Top of Task material
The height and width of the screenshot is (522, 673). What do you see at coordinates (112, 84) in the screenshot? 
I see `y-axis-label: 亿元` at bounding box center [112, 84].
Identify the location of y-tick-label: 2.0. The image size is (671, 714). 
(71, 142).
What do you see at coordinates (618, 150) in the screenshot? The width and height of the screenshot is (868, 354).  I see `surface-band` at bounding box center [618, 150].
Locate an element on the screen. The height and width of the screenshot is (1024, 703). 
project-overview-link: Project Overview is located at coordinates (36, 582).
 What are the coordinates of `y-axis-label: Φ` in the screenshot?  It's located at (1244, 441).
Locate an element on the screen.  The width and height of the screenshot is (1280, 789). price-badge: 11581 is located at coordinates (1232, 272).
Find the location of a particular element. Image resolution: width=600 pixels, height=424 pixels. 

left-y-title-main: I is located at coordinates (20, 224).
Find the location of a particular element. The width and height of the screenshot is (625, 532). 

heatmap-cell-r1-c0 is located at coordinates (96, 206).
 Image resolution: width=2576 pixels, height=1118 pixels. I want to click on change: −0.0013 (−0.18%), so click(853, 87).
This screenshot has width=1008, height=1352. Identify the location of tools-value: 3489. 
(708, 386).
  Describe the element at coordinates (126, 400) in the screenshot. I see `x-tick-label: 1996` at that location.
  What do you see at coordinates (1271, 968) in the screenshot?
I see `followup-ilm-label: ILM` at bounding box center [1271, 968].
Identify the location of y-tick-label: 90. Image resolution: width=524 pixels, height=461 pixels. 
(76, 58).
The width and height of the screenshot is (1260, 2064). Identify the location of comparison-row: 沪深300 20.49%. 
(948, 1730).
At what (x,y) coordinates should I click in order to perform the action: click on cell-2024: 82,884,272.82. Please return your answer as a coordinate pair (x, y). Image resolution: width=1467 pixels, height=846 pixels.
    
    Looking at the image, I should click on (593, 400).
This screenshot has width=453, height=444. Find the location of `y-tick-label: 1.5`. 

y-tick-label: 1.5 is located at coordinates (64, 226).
Bottom of Task material
> _Exercise details_
Echo every line of the listing above verbatim.

> _Written answer_
The height and width of the screenshot is (522, 673). What do you see at coordinates (112, 84) in the screenshot? 
I see `y-axis-label: 亿元` at bounding box center [112, 84].
Identify the location of y-tick-label: 2.0. The image size is (671, 714). 
(71, 142).
What do you see at coordinates (618, 150) in the screenshot? The width and height of the screenshot is (868, 354).  I see `surface-band` at bounding box center [618, 150].
Locate an element on the screen. The height and width of the screenshot is (1024, 703). 
project-overview-link: Project Overview is located at coordinates (36, 582).
 What are the coordinates of `y-axis-label: Φ` in the screenshot?  It's located at (1244, 441).
Locate an element on the screen.  The width and height of the screenshot is (1280, 789). price-badge: 11581 is located at coordinates (1232, 272).
Find the location of a particular element. Image resolution: width=600 pixels, height=424 pixels. 

left-y-title-main: I is located at coordinates (20, 224).
Find the location of a particular element. The width and height of the screenshot is (625, 532). 

heatmap-cell-r1-c0 is located at coordinates (96, 206).
 Image resolution: width=2576 pixels, height=1118 pixels. I want to click on change: −0.0013 (−0.18%), so click(853, 87).
This screenshot has width=1008, height=1352. Identify the location of tools-value: 3489. 
(708, 386).
  Describe the element at coordinates (126, 400) in the screenshot. I see `x-tick-label: 1996` at that location.
  What do you see at coordinates (1271, 968) in the screenshot?
I see `followup-ilm-label: ILM` at bounding box center [1271, 968].
Identify the location of y-tick-label: 90. Image resolution: width=524 pixels, height=461 pixels. 
(76, 58).
The width and height of the screenshot is (1260, 2064). Identify the location of comparison-row: 沪深300 20.49%. 
(948, 1730).
At what (x,y) coordinates should I click in order to perform the action: click on cell-2024: 82,884,272.82. Please return your answer as a coordinate pair (x, y). Image resolution: width=1467 pixels, height=846 pixels.
    
    Looking at the image, I should click on (593, 400).
This screenshot has width=453, height=444. Find the location of `y-tick-label: 1.5`. 

y-tick-label: 1.5 is located at coordinates (64, 226).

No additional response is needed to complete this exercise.